### EXCERPT TO READ:
And the thought of infecting her daughter was a heavy weight.
“Every day I was making sure she had no symptoms. Every day she was scared for me. She was going through a lot too, not being able to be with me and knowing that she was positive. She always associated the coronavirus with dying because that’s all that was ever on the news,” Michelle said.
Now, thankfully, her daughter and the other individuals are healthy and never did get symptoms as bad as Michelle.
“My daughter actually had no symptoms and one other did. Luckily none of them had any underlying conditions, but if they had, who knows what could have happened. I don’t know if I’d have been able to live with myself,” Michelle said. “Oh my God, I was so relieved that even the one who was sick that all of their symptoms had gone away. It was a huge relief.”
Michelle turned emotional as she described her greatest fear during the worst of the her virus symptoms.
“That I would never see my kids again,” her voice again crackling. “That something would happen to me and just being alone and not seeing them again. I have five daughters, I was very scared of that.”
“I don’t think people are taking it as serious as it is. I feel as if people are not in the hospital it’s just like a cold or flu. But it’s nothing like that,” she added.

### PROBLEM STATEMENT:
In the account of Michelle's illness, what did she say was her greatest fear when her virus symptoms were at their worst?

### THE DATA:
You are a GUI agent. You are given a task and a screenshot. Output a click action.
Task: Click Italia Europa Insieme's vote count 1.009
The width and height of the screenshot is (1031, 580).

### PROBLEM SOLUTION:
That she would never see her kids again.